[SUPPLIED DATA]:

⟨

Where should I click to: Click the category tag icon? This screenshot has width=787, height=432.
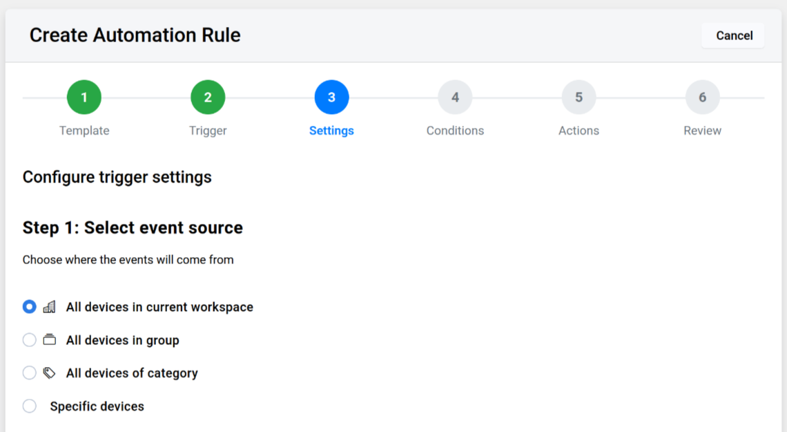[x=49, y=373]
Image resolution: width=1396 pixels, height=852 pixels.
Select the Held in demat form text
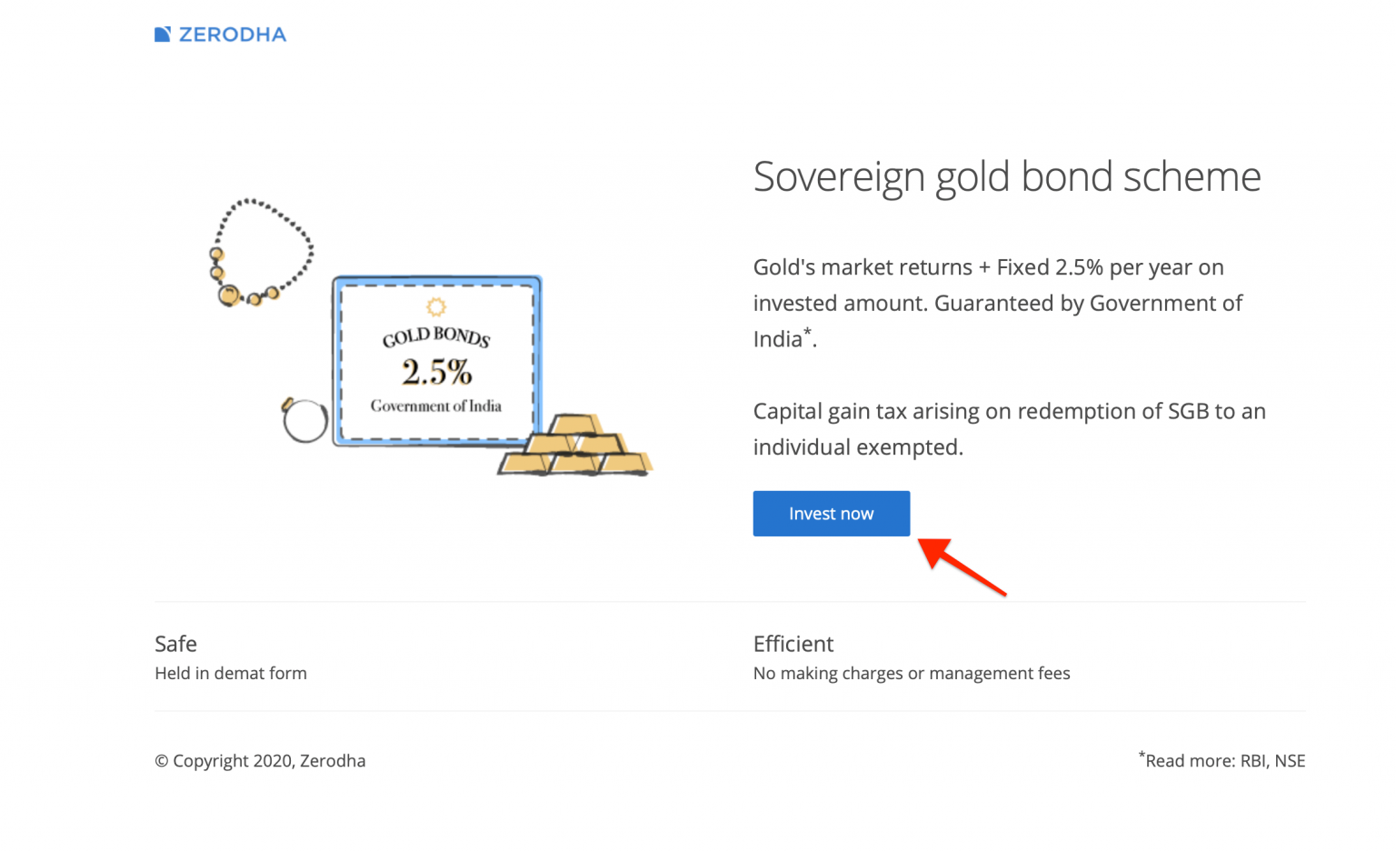pos(231,674)
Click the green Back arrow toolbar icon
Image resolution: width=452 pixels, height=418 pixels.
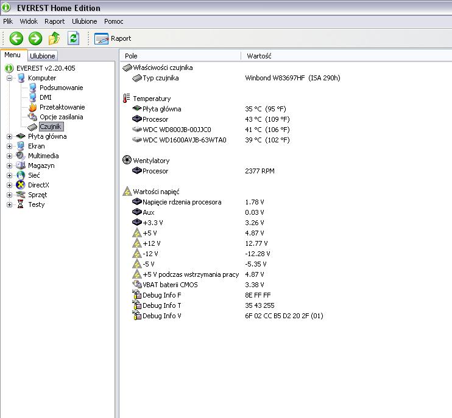pyautogui.click(x=16, y=38)
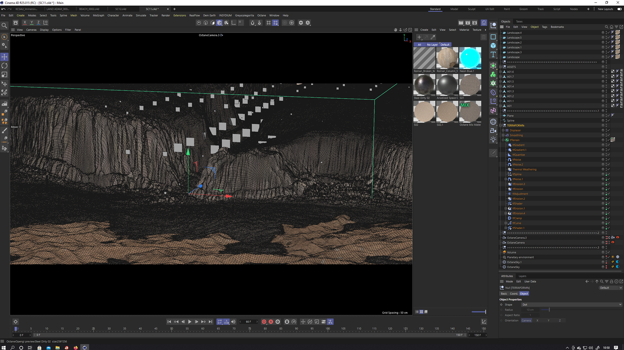This screenshot has height=350, width=624.
Task: Click the Cube primitive icon
Action: pos(493,45)
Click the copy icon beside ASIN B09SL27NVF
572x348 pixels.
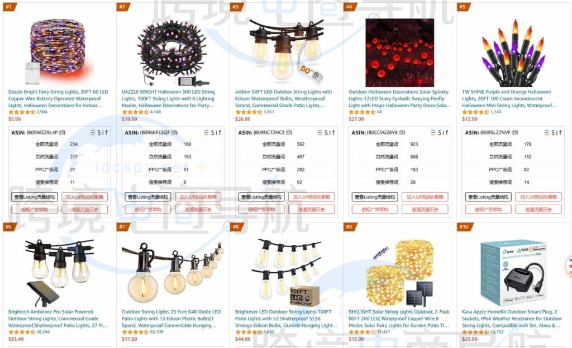514,133
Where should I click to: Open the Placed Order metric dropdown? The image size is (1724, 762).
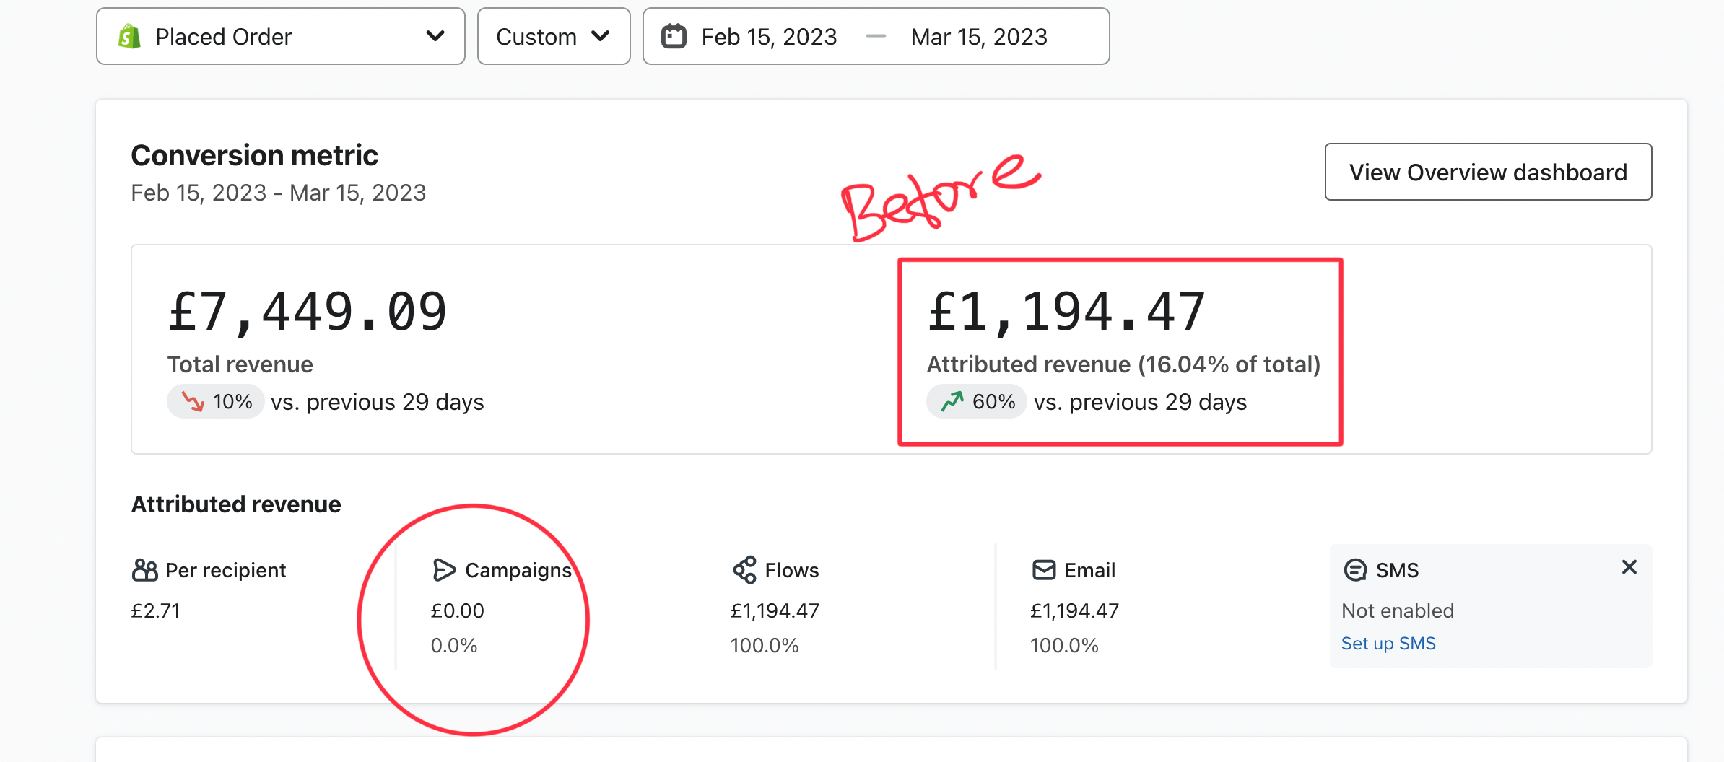pos(280,36)
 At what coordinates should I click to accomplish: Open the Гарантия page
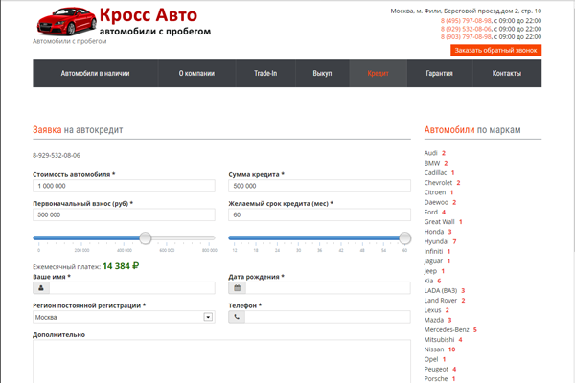click(x=440, y=74)
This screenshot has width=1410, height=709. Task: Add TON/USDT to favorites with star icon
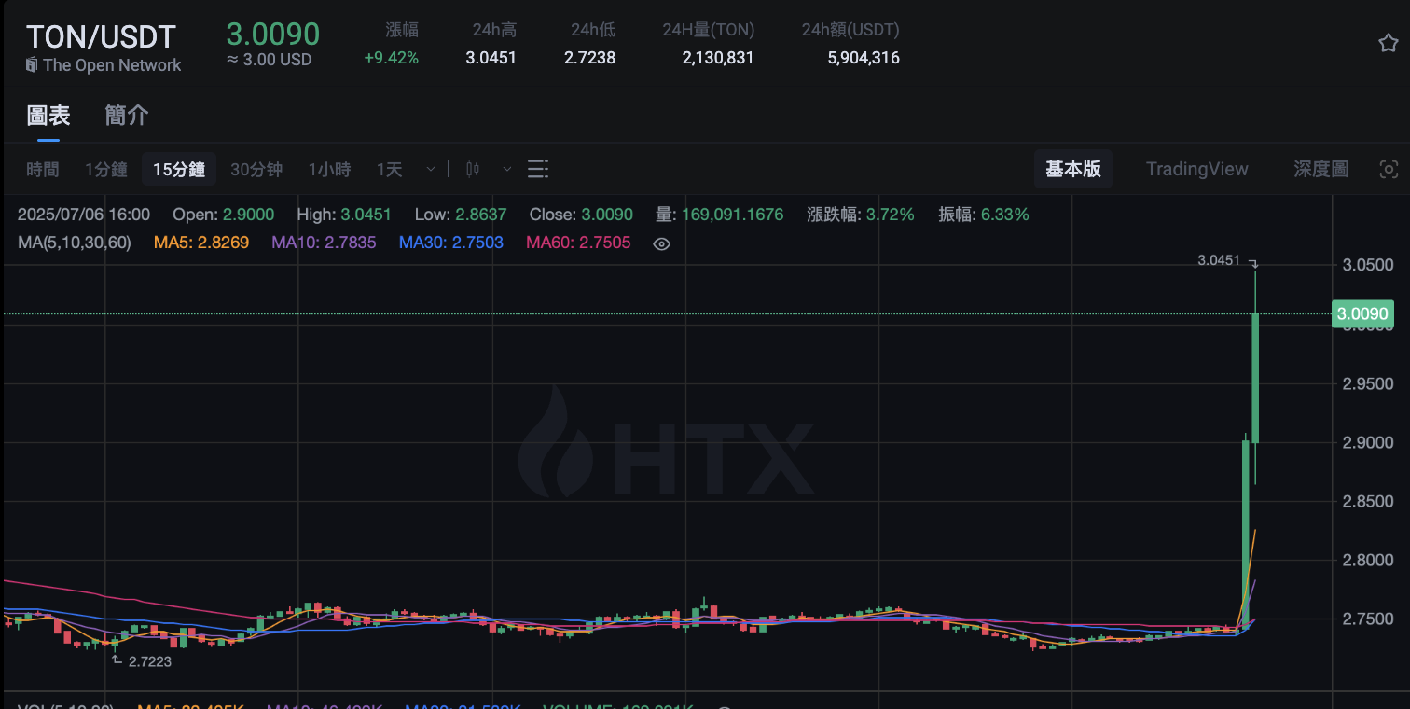click(1388, 44)
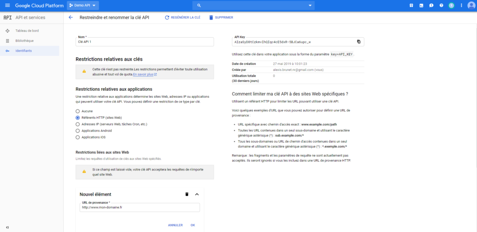The image size is (477, 232).
Task: Expand the search bar dropdown arrow
Action: click(311, 6)
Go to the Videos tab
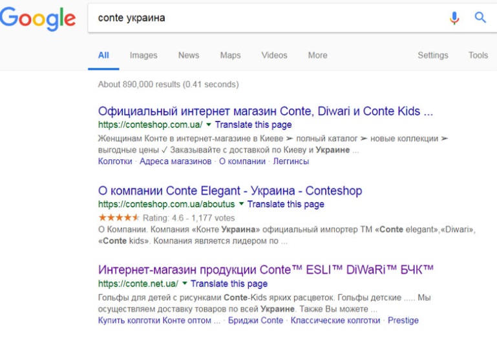This screenshot has height=348, width=497. coord(274,56)
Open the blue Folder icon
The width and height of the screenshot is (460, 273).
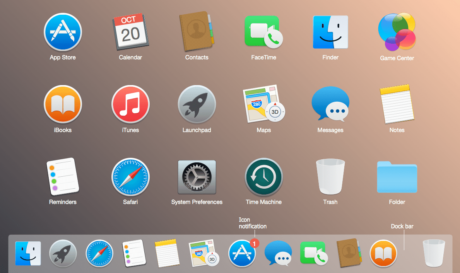tap(397, 177)
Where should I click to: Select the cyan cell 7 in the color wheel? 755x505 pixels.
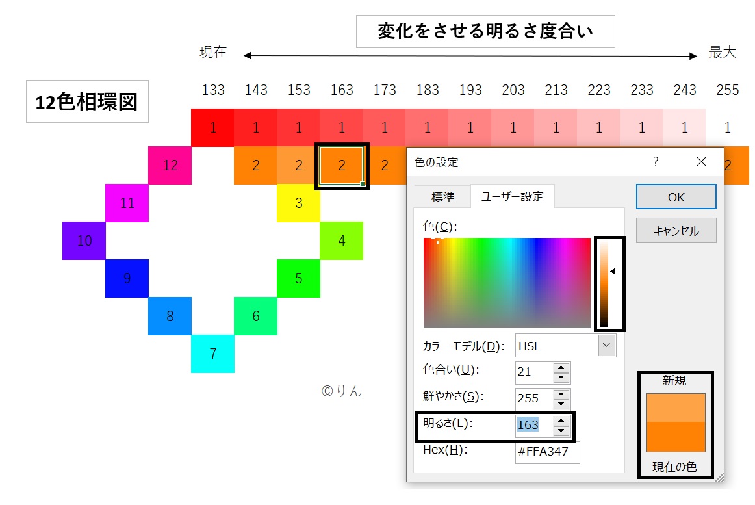pos(212,354)
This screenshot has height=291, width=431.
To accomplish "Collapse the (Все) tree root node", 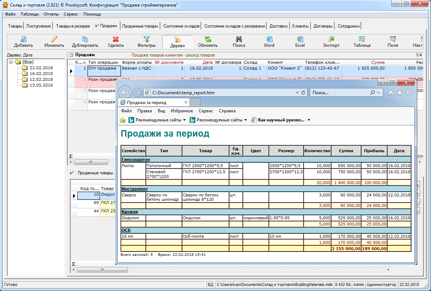I will (x=11, y=62).
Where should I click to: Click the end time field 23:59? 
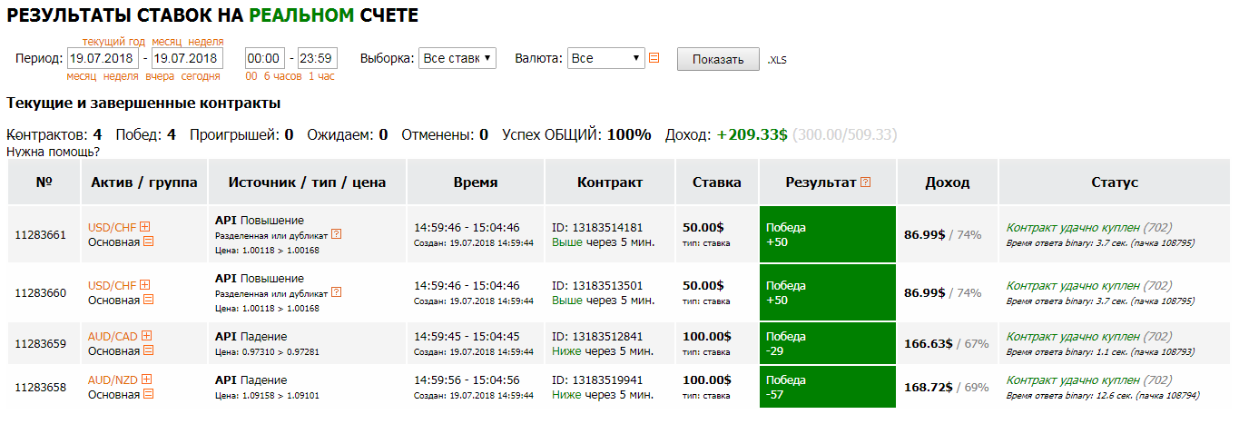317,58
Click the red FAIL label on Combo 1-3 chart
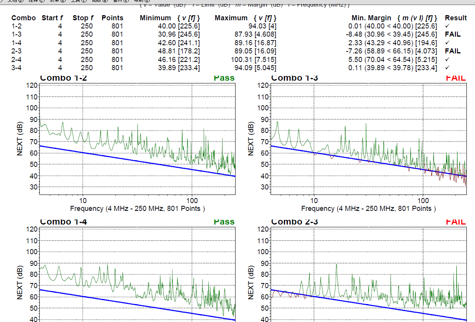475x322 pixels. (x=455, y=78)
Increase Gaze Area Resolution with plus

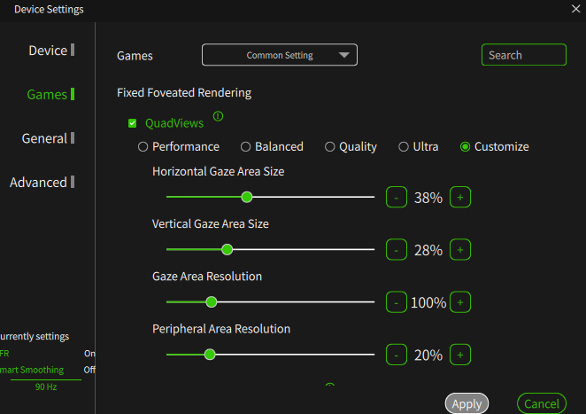pyautogui.click(x=459, y=302)
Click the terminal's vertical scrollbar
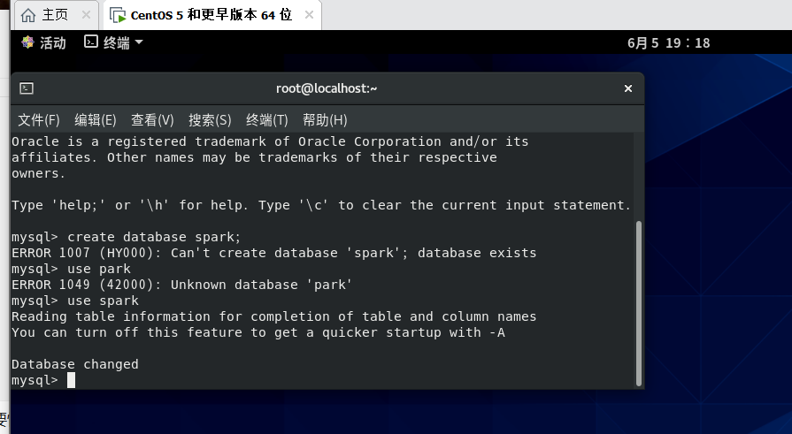 pos(639,301)
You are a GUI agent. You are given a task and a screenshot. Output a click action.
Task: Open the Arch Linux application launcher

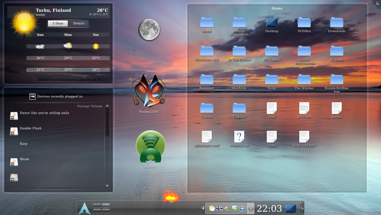(84, 208)
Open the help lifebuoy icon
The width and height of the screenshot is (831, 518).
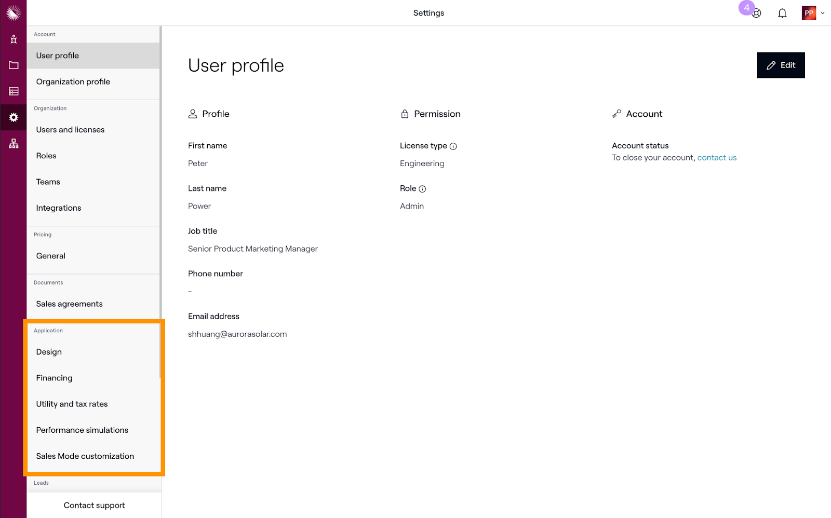coord(757,13)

⟩

[EXERCISE GOAL]: Skip the pictures and print exactly the lines from the one containing "The width and height of the screenshot is (831, 518)." through the end of the records above.

[EXPECTED OUTPUT]:
The width and height of the screenshot is (831, 518).
coord(757,13)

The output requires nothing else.